M. Nazmi Değirmenci


Turizm kataloğu


 Masamın ve sehpamın üzerine o kadar güzel yakıştı ki hiç kaldırmıyorum, odama her gelenin eline yakışıyor, hayret ve hayranlıkla sayfaları çeviriyorlar. Sohbet konusu Darende oluyor ve başlıyoruz konuşmaya. Bazen soru cevap şeklinde olan sohbetler bazen misafirlerin yaptığı bir Darende gezisinde gidip gördüklerini ve görmediklerini anlatmaları şeklinde oluyor. Sanki Darende`nin gönüllü turizm elçileri? İnsanın memleketini başkalarının överek anlatmaları ne güzel oluyor, bu durum benim ruhumu çok okşuyor mutlu oluyorum. Turizm çeşitliliğiyle zengin, her bakanın gönül zenginliğine hitap eden bir değerimiz var. Tohma kıyısında yaşanmış 7000 yıllık bir tarih ticaret ve kültür merkezinden söz ediyoruz.

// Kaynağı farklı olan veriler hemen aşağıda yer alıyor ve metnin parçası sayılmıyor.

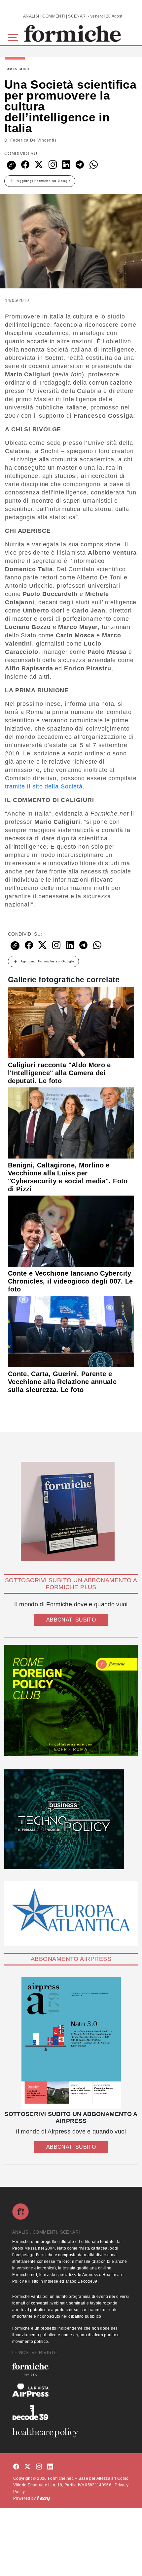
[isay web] (43, 2498)
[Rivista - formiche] (71, 2369)
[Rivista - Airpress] (71, 2390)
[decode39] (71, 2412)
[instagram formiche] (39, 2467)
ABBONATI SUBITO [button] (71, 1620)
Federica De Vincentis (33, 140)
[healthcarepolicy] (71, 2432)
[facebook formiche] (16, 2467)
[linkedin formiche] (50, 2467)
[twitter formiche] (27, 2467)
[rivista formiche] (71, 2043)
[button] (14, 36)
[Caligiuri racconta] (71, 1022)
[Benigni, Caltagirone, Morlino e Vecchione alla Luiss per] (71, 1122)
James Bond (17, 69)
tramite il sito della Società (44, 786)
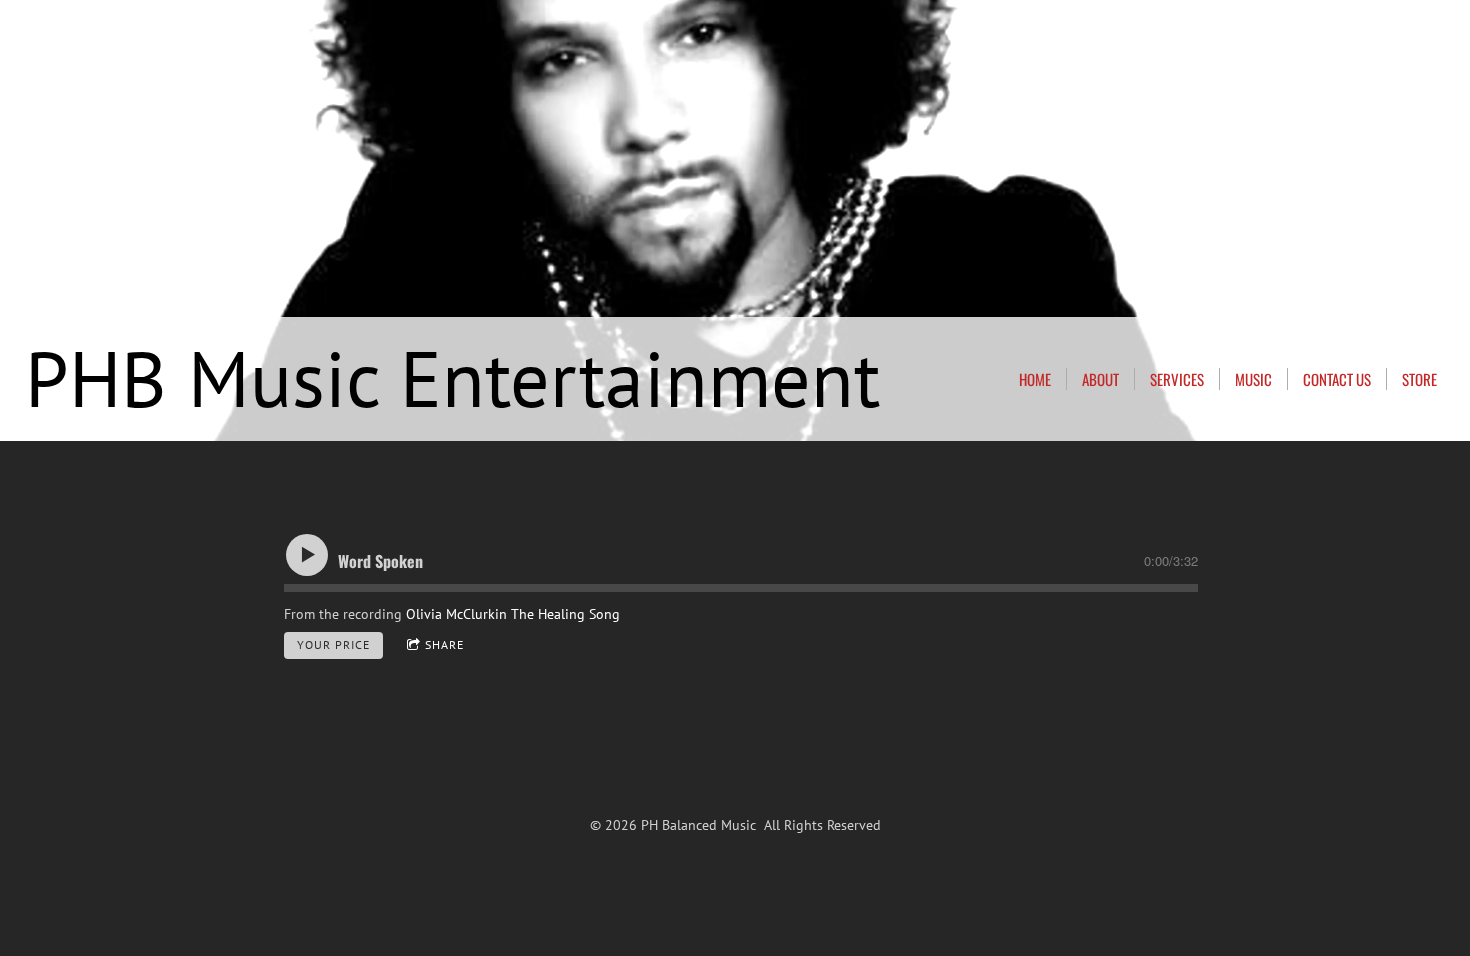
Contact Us (1337, 379)
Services (1177, 379)
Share (444, 644)
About (1100, 379)
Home (1035, 379)
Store (1419, 379)
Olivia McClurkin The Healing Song (513, 614)
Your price (333, 644)
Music (1253, 379)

 Yukardaki paragrafta Darende sohbetlerine vesile olan, Darende Turizm Kataloğu`ndan bahsediyorum, gördünüz mü? Es-Seyyid Osman Hulûsi Efendi Vakfı tarafından bastırılan kırk yapraklı bir çalışma. Farklı bir tasarım, ölçüleri sıra dışı, kullanılan renklerle, anlam yüklenmiş etkileyici bir kapak. Laleli Türkiye logosu, gül renginde `Otuz Yapraklı Gül Şehri` yazısı, insanlara güven ve huzur verip, rahatlatıcı özelliği ile olumlu bakmayı sağlayan, yeşil renkli, kapağa hâkim bir `Darende` yazısı. Beyaz zeminde, neşeli ve sakin duyguları aynı anda yaşatan, turkuaz hâkimiyetinde Somuncu Baba Külliyesi`nin bir fotoğrafı. Gül yapraklarının yağmur damlacıkları gibi Külliye`nin üzerine döküldüğü çok manidar bir görsel! Emeği geçenlere teşekkürle başlamak istiyorum.

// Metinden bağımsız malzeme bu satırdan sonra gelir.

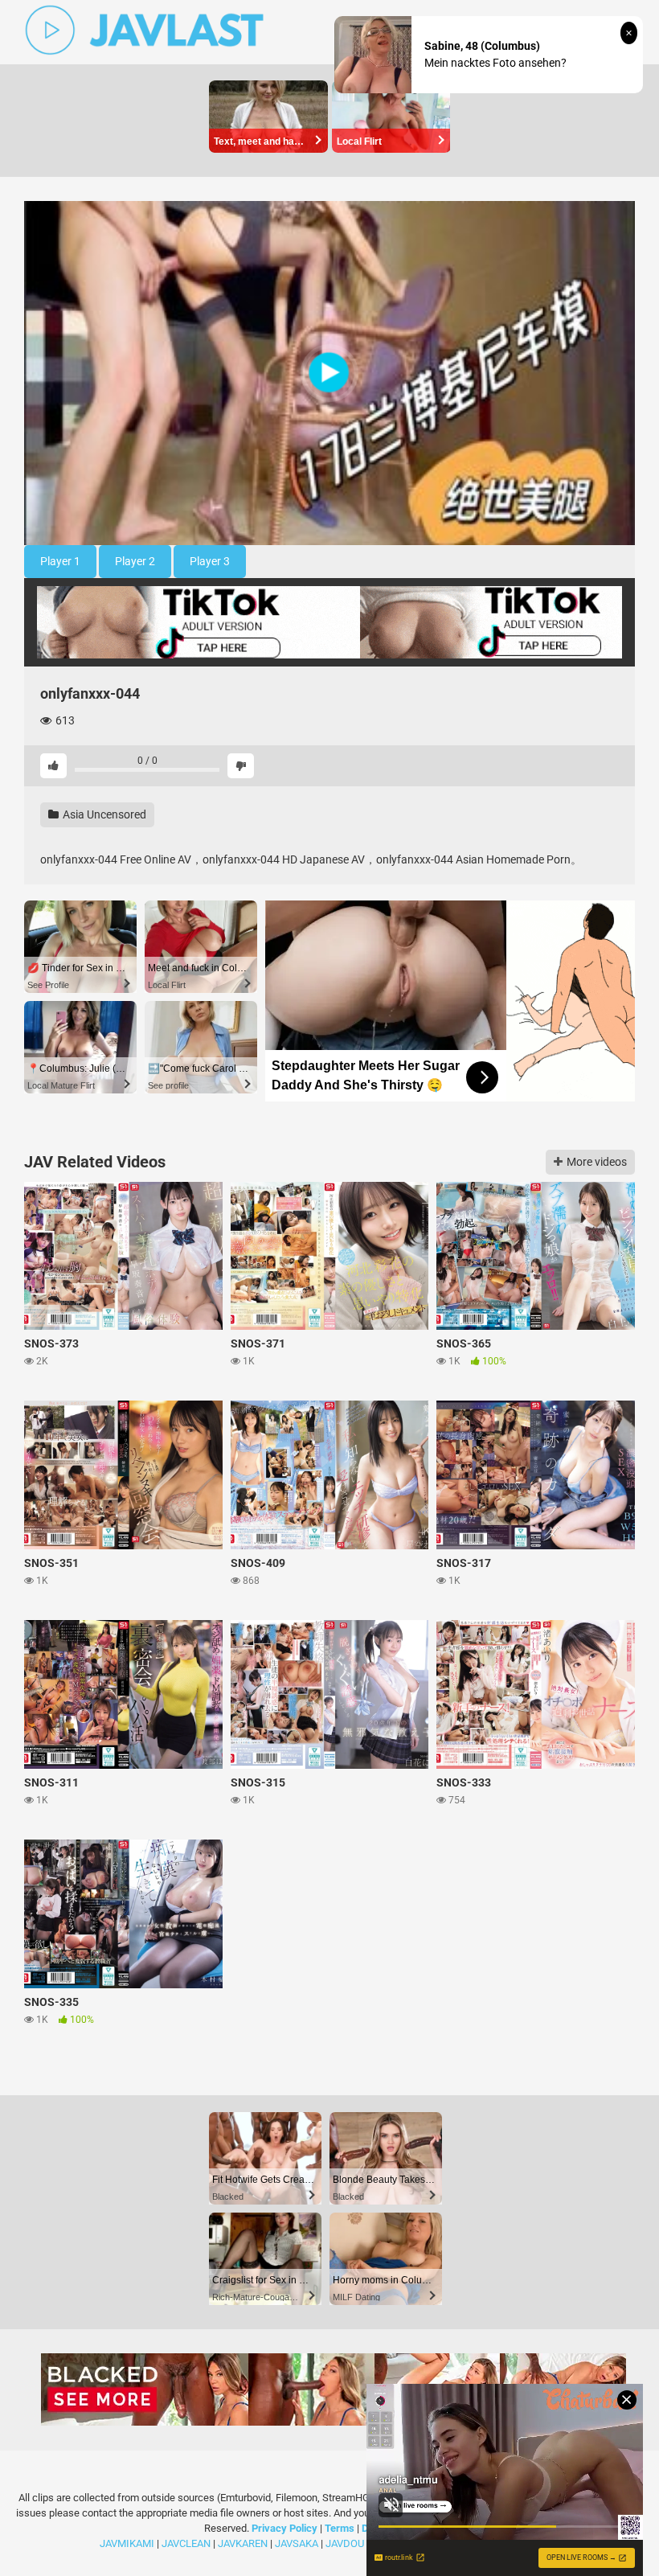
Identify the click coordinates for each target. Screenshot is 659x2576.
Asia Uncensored (103, 814)
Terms (341, 2528)
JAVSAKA (296, 2543)
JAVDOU (344, 2543)
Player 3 (210, 561)
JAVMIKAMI (127, 2543)
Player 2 (135, 561)
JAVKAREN (243, 2543)
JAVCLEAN (186, 2543)
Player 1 (60, 561)
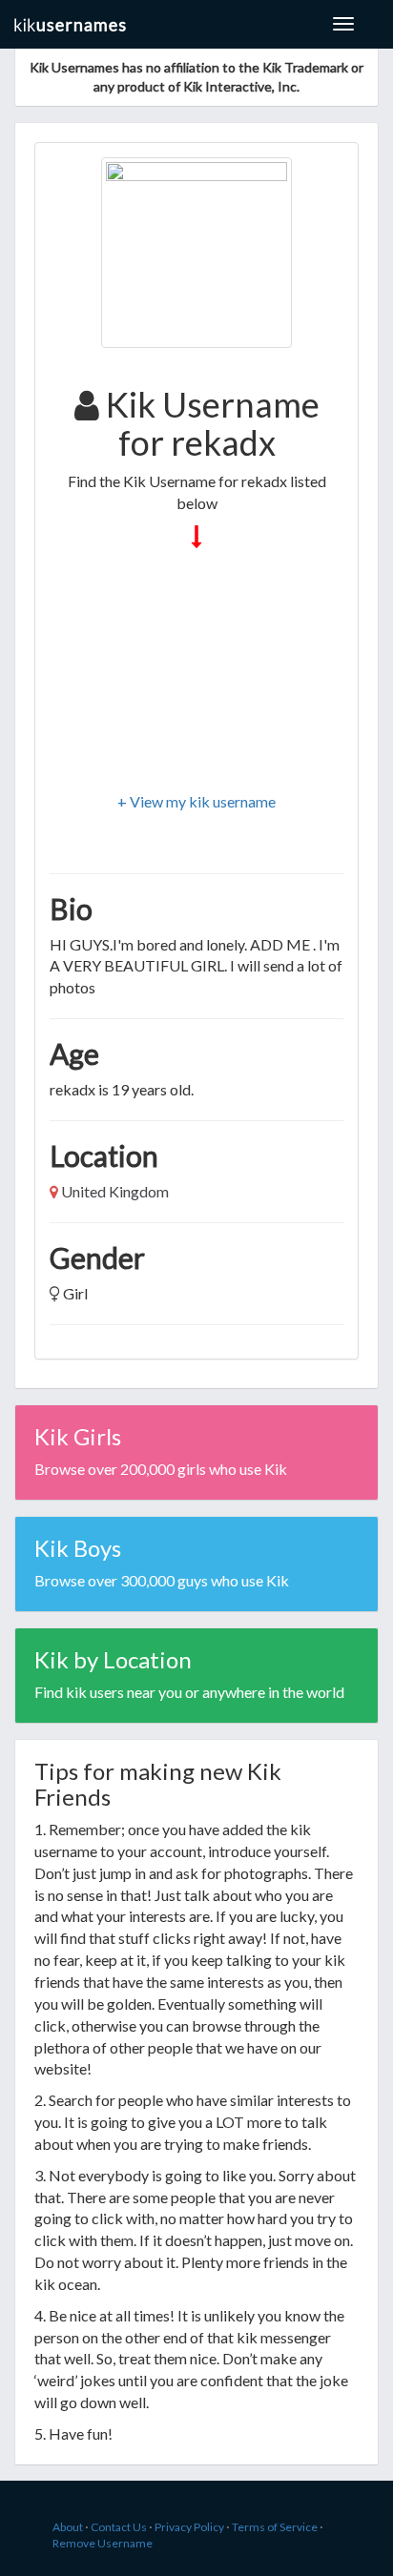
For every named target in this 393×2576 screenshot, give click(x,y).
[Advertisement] (196, 672)
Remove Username (102, 2543)
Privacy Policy (189, 2527)
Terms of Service (275, 2527)
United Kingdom (115, 1191)
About (67, 2527)
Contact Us (119, 2527)
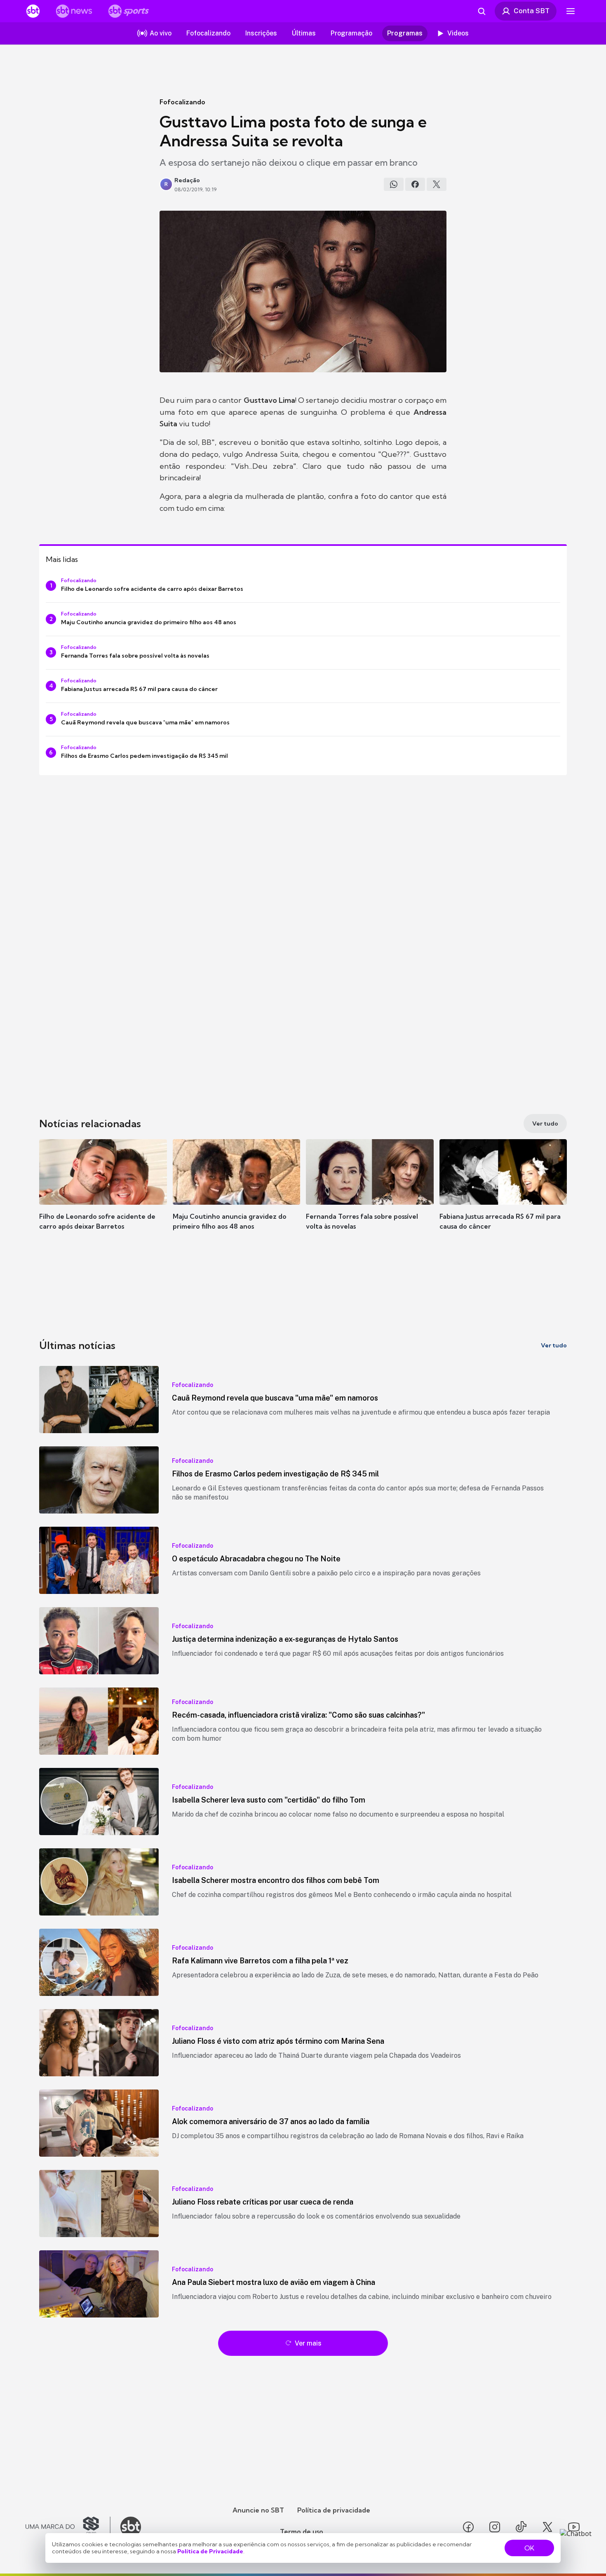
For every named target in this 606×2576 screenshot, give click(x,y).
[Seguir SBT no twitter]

 Bugün millet ve ülke olarak, yaşadığımız sorunların, temelindeki unsurlardan biri, temsiliyet ve tanıtımdır. Kim neyi temsil ediyor, nasıl tanıtıyor, bundaki sorumluluğu nedir, kazandığı kaybettiği kimedir? Bu soruların cevabını aramamız gerekir. Birinin veya bir topluluğun adına davranmak, bir grubun sözcülüğünü yapmak, onun adına eylemde bulunmak, belirgin özellikleri ile onu yansıtmak, sembolü olmak onu doğru anlatmak tanıtmaktır.

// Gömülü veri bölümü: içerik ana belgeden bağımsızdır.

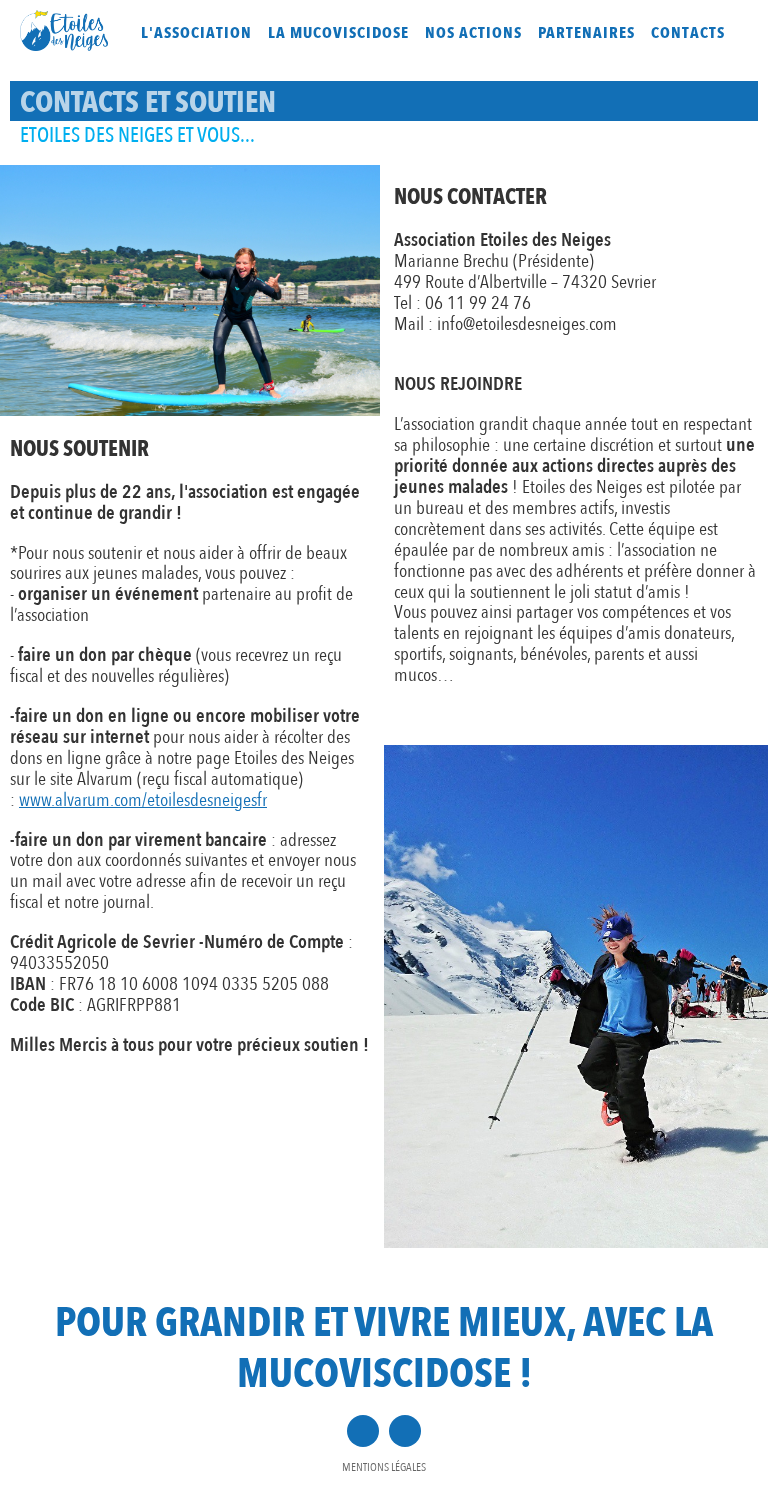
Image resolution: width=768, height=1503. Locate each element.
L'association (196, 33)
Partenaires (586, 33)
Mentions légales (384, 1467)
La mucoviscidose (338, 33)
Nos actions (473, 33)
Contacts (688, 33)
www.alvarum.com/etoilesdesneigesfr (143, 800)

 Milletin gönlünde taht kurmuş, kültürel yapının oluşumunda köşe taşı olmuş, kendine özgü bir amaç ve görev üstlenmiş, yöre, yer, kişi isimleri, keyfi olarak bilinçsizce kullanılmış ve halen de kullanılmaktadır. Yazılı kaynak veya yaşamsal hiçbir bağlantısı olmadan, madden ve manen temsiliyet sorumluluğunu üstlenmeden bu isimler, farklı amaçlarla keyfi olarak sorgusuz ve sualsiz kullanılmaktadır, maalesef. Kaşıkçı elması misali büyük hata ve yanılgılara sebebiyet vermektedir. Bireysel veya toplumsal bu keyfi uygulamalara duyarsız kalınmamalıdır.

  Bir seyahatimde ilde gördüğüm ve reklamına bakarak ismine binaen tereddütsüz tercih ettiğim Mevlana Oteli`nde kaldım, gördüklerim çok üzücüydü. Otelde kullanılan günü birlik tuvalet terliklerinin üzerinde büyük semazen logosuyla Mevlana Otel yazılıydı ve bu terlikler tuvalette ve banyoda kullanılıyordu. Bireysel tepkimi verdim otel müdürüyle, otel sahibiyle görüştüm. İnanın hiç aklımıza gelmedi dediler. Akıllarına gelmedi, kimseler bir şeyler demedi, mevzu bu kadar önemsiz mi? İnsanlığa mâl olmuş isimlerin bu kadar keyfi kullanılmasına, bu yozlaşmaya toplumsal bir tavır konmalı, bu konuda insanımız daha duyarlı olmalı.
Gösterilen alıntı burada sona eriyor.